12 December 2019

Data world record at DE-CIX Frankfurt: 8.1 Terabits per second

Only two weeks before Christmas, DE-CIX Frankfurt has hit a new world record. Data throughput broke through another barrier with more than 8.1 Terabits per second, increasing the record value of 7.1 Terabits per second from mid-September 2019 by almost one Terabit. 

Time and time again in December, especially on 11 December 

With all its Christmas online shopping and people staying more indoors because it’s wintertime – in Europe at least – December can be called the “traffic world record month” at DE-CIX. The 5 Terabits per second milestone was reached on 8 December 2015, the 6 Terabits world record on 11 December 2017, and now, this year, we broke the 8 Terabits all-time traffic peak. And once again, on 11 December.

DE-CIX Frankfurt continues to be the Internet Exchange with the highest data throughput in the world. Generally, the data traffic at Internet Exchanges moves in waves and reflects the daily rhythm of Internet usage, beginning at 6 am and reaching its peak at around 9 in the evening. Seasonal changes – in summer people tend to be online less than in the fall and winter months – can also be registered.   

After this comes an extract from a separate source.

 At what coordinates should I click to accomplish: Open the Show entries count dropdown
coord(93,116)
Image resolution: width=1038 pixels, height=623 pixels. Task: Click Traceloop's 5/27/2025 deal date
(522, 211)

What a Terabit of data per second means 

For those who don’t work with bits and bytes everyday, some background information: One Terabit per second, Tbit/s or Tbps, is a dimension for the transmission speed of data.  It is 10exp3 Gbit/s, 10exp6 Mbit/s, 10exp9 kbit/s or 10exp12 bit/s, i.e. 1,000,000,000,000 bit/s.  The next lowest data rates are measured in Gigabits per second (Gbit/s) and Megabits per second (Mbit/s). 8 Terabits per second corresponds to the simultaneous transmission of up to 1.8 million videos in HD quality or a data volume of approx. 1.8 billion A4 pages of text (a stack of paper close to 200 kilometers high).